Terkait HTI semula Menkumham mengeluarkan SK Nomor AHU 30.AH.01.08 Tahun 2017 tentang Pencabutan SK Kemenkumham Nomor AHU- 00282.60.10.2014 tentang Pengesahan Pendirian Badan Hukum Perkumpulan Hizbut Tahrir Indonesia. Mendapati pencabutan SK itu, Hizbut Tahrir tidak terima dan mengajukan gugatan ke PTUN Jakarta.
PTUN Jakarta pada 7 Mei 2018 menolak gugatan HTI itu dan menguatkan SK Kemenkumham. Hizbut Tahrir tidak terima dan mengajukan banding.
"Menguatkan putusan Pengadilan Tata Usaha Negara Jakarta Nomor 211/G/2017/PTUN-JKT, tanggal 7 Mei 2018 yang dimohonkan banding," ujar majelis PT TUN Jakarta, Rabu (26/9/2018) dikutip ngopibareng.id, dari situs resminya.
Maka, Majelis memutuskan, "sudah menyangkut ancaman serius terhadap keutuhan negara dan kesatuan bangsa sehingga menurut pendapat majelis tingkat banding, Tergugat (Menkumham, red) atas diskresi yang dimiliki berwenang menerbitkan objek sengketa"

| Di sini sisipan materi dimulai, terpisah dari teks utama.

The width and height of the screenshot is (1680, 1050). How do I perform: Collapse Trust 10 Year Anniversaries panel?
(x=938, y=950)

Sebagai ketua majelis, Kadar Slamet, dengan anggota majelis Djoko Dwi Hartono dan Slamet Suparjoto. Ketiganya bulat menyatakan tindakan Kemenkumham tidak bertentangan dengan asas contrarius actus karena Menkumham berwenang menerbitkan keputusan TUN tentang pengesahan pendirian badan hukum perkumpulan HTI.#
Bertentangan Ideologi Negara
Majelis dengan suara bulan menegaskan, "Maka atas dasar kewenangan tersebut Kemenkumham berwenang mencabut keputusan a quo atas dasar oleh fakta-fakta pelanggaran sebagaimana telah dipertimbangkan HTI".
Fakta hasil pembuktian perkumpulan HTI terbukti, demikian Majelis memutuskan.

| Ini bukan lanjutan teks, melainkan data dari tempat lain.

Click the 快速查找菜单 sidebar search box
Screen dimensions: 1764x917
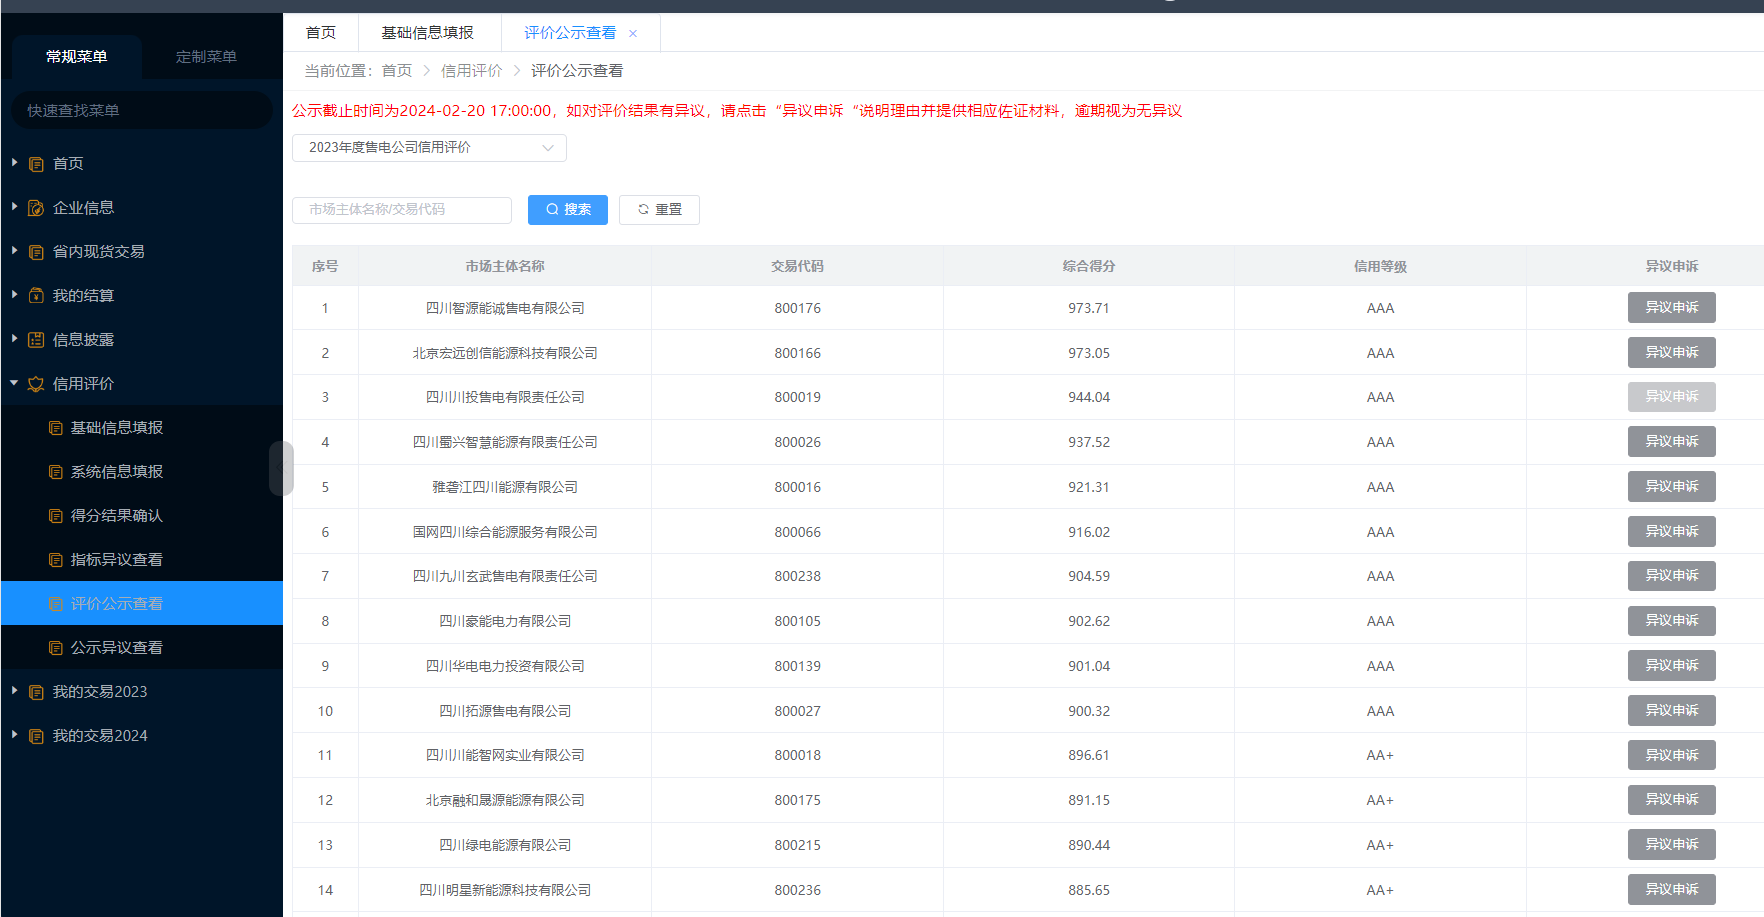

"Terbukti mengembangkan ajaran atau paham yang bertentangan dengan Pancasila UUD NRI Tahun 1945 serta kegiatan-kegiatan menyebarluaskan ajaran atau paham tersebut arah dan jangkauan akhirnya bertujuan mengganti Pancasila, UUD 1945, serta mengubah NKRI menjadi negara khilafah," ujar majelis.

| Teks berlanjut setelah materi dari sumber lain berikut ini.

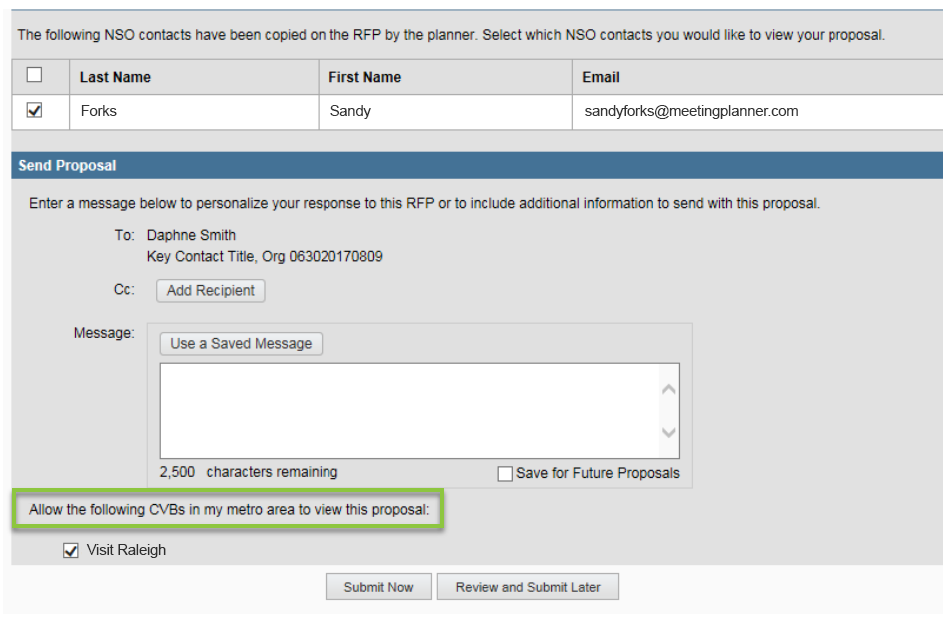This screenshot has width=948, height=623.
Task: Click the Add Recipient button
Action: tap(210, 291)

Maka, Majelis memutuskan, "sudah menyangkut ancaman serius terhadap keutuhan negara dan kesatuan bangsa sehingga menurut pendapat majelis tingkat banding, Tergugat (Menkumham, red) atas diskresi yang dimiliki berwenang menerbitkan objek sengketa". (adi)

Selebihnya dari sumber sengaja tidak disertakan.